Why does this work? The averaged weights tend to land in flatter regions of the loss landscape. A flat minimum is one where small perturbations to the weights don't spike the loss. Sharp minima, by contrast, look great on the training set but crack under the slightest distribution shift. Averaging across many nearby points is like smearing the solution out across a wider basin — and wider basins generalize better. Izmailov et al. (2018) showed this consistently yields 1–2% accuracy improvements for free.

PyTorch has it built in. You wrap your model in torch.optim.swa_utils.AveragedModel, use SWALR as a scheduler for the averaging phase, and call update_bn at the end to recalculate batch norm statistics for the new averaged weights. That last step is easy to forget, and skipping it quietly tanks your accuracy — the batch norm running stats correspond to the original weights, not the averaged ones. When you'll need it: squeezing the last bit of performance before deployment, especially in vision tasks. It's the cheapest upgrade you can make to a trained model.

Exponential Moving Average (EMA)

EMA takes a different approach to the same problem. Instead of averaging checkpoints at the end, you maintain a shadow copy of the model weights throughout training, updated at every step: EMA = α × EMA + (1 − α) × current_weights, where α is typically 0.999 or 0.9999. The shadow weights are a smoothed-out version of the training trajectory. You train with the real weights but evaluate and deploy with the shadow weights.

Think of it as a running diary versus a final exam. The real weights are studying — jumping around, correcting mistakes, sometimes overcorrecting. The EMA weights are the diary that records the overall trend, filtering out the day-to-day noise. This is Polyak averaging, and it's been known since 1992 to improve convergence properties.

EMA is everywhere in modern deep learning. Diffusion models use it (the original DDPM paper applies EMA by default). GANs use it (the discriminator's EMA weights stabilize training). Self-supervised methods like BYOL use a momentum encoder that is, at its core, an EMA of the main encoder. If you're training anything generative, you're almost certainly using EMA whether you know it or not.
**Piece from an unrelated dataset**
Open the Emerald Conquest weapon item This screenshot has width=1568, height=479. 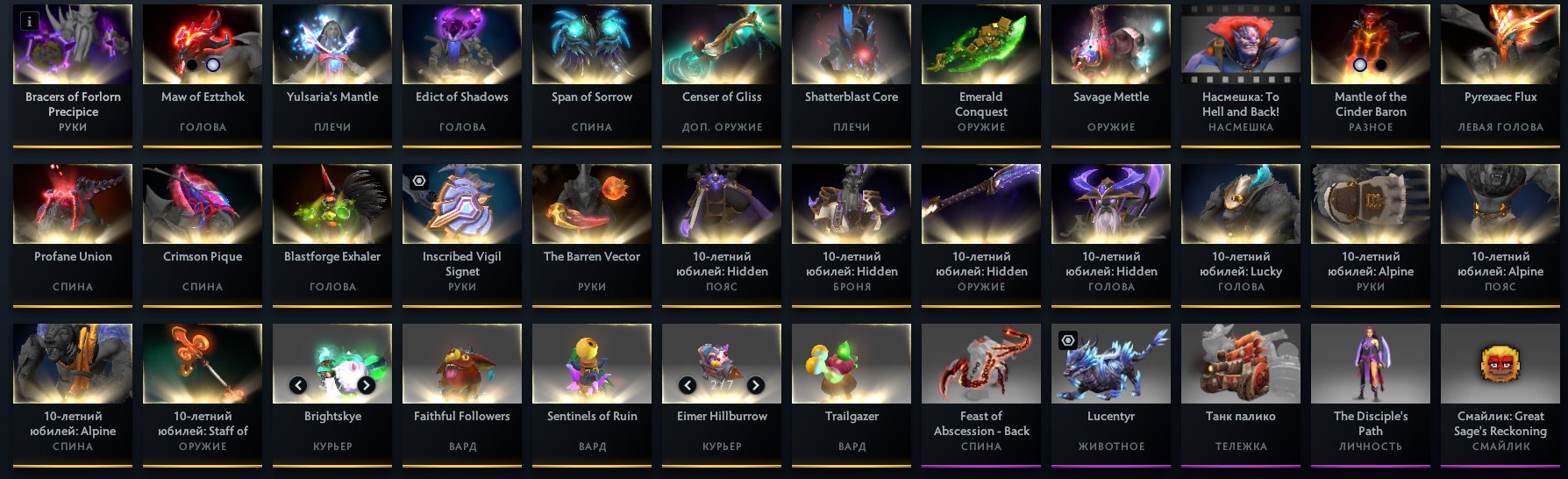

The distinction from SWA matters: EMA is online (updated every step, decays old weights exponentially) while SWA is offline (average the last N checkpoints uniformly). EMA adapts more to recent training; SWA treats all saved checkpoints equally. In practice, EMA is used during training and SWA is bolted on at the end. When you'll need it: any production model, generative models, or whenever you want a more stable model without changing your training loop.

Training Strategies

Knowledge Distillation

You have a 10-billion-parameter model that's wonderfully accurate and completely impossible to deploy on a phone. Knowledge distillation is how you transfer what that model knows into something a hundred times smaller.

The key insight — and this is genuinely clever — is that a model's soft probability outputs contain far more information than the hard labels. When a teacher model sees a cat image and outputs cat=0.7, tiger=0.2, lynx=0.1, those secondary probabilities are gold. They encode relationships between classes that the hard label "cat" completely ignores. Hinton et al. (2015) called this "dark knowledge" — the information hiding in the wrong answers.

To amplify this dark knowledge, you use temperature scaling. Instead of the standard softmax, you divide logits by a temperature T before applying softmax: softmax(z_i / T). At T=1, you get normal probabilities. At T=3 or T=5, the distribution softens — the dominant class comes down, the minor classes come up, and those subtle inter-class relationships become louder. Both teacher and student use the same temperature, and the student learns to match the teacher's softened outputs.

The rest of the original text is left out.